Does it work? Got me. But there are certainly folks out there who are trying. Check out, for instance, Thomson Reuters News Analytics.
TomHCA: For others who want to get their hands real dirty, which computer languages you have found are better/worse for handling text analytics? And how about free/academic resources for sentiment and/or NLP?
Seth Grimes: There are lots of ways to do text analytics, and not all of them require getting deep into the technology. You can find a business focused solutions that address business needs and problems, for instance, for survey or qualitative research or social CRM (Customer Relationship Management). But you’re right, users who want to a highly performing solution may have to build (or extend) it themselves or work with a services provider that can handle that technology.

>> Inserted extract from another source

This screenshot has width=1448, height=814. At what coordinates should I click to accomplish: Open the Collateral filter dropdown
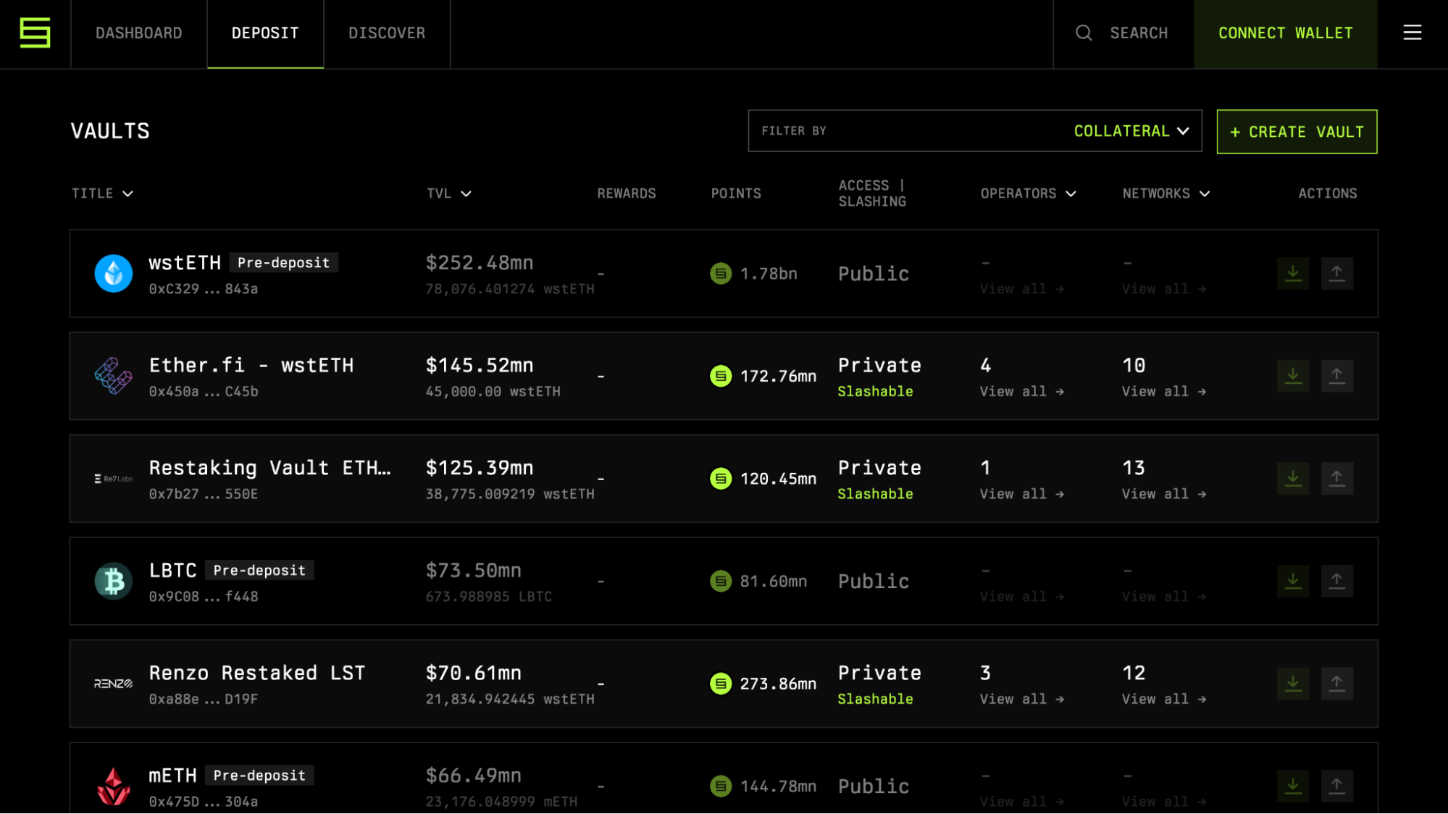pos(1131,131)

Do-it-yourselfers can try traditional, installed software. There are many choices, including open source tools such as GATE, RapidMiner and modules for programming languages such as Python and Java services.
Or check out as-a-service semantic tagging, accessed via a Web application programming interface. Examples are Thomson Reuters’ Calais and Evri, which focus on entities and terms; AlchemyAPI, which adds in concepts and topics; topic-focused TextWise; Open Amplify for relationships and intent signals; and Lexascope from Lexalytics and the Clarabridge API for
There are other options: Text-analysis solutions from companies including IBM, SAS, SAP, Attensity, TEMIS, Open Text, SRA, and others; search-focused technology from Autonomy, Endeca, Exalead, and Open Text; and a myriad of “listening platforms” that focus on social media. If you don’t mind a plug: Advising users on solutions and strategy, and vendors on product and market positioning, is a large part of my consulting practice. Also, folks who want to learn more will have a great opportunity at the up-coming Smart Content content analytics conference, October 19 in New York.
TomHCA: Thanks Seth, certainly continues to be an interesting time for us
Seth Grimes: Tom, thanks for the opportunity to do a bit of market education.
Text analytics and semantics can and should be part of Next Generation Market Research initiatives, so I was glad to have a chance to explain how.
TomHCA: Always a pleasure Seth
[More on Seth - Seth Grimes is an analytics visionary: A consultant, writer, and industry analyst working in text analytics, business intelligence, data analysis and visualization, and information strategy as applied to information-age challenges. Seth founded consultancy Alta Plana in 1997 and is a long-time contributing editor at TechWeb's IntelligentEnterprise.com, a channel expert at TechTarget's BeyeNETWORK, and founding chair of the Smart Content: The Content Analytics Conference, the Text Analytics Summit, and Sentiment Analysis Symposium.]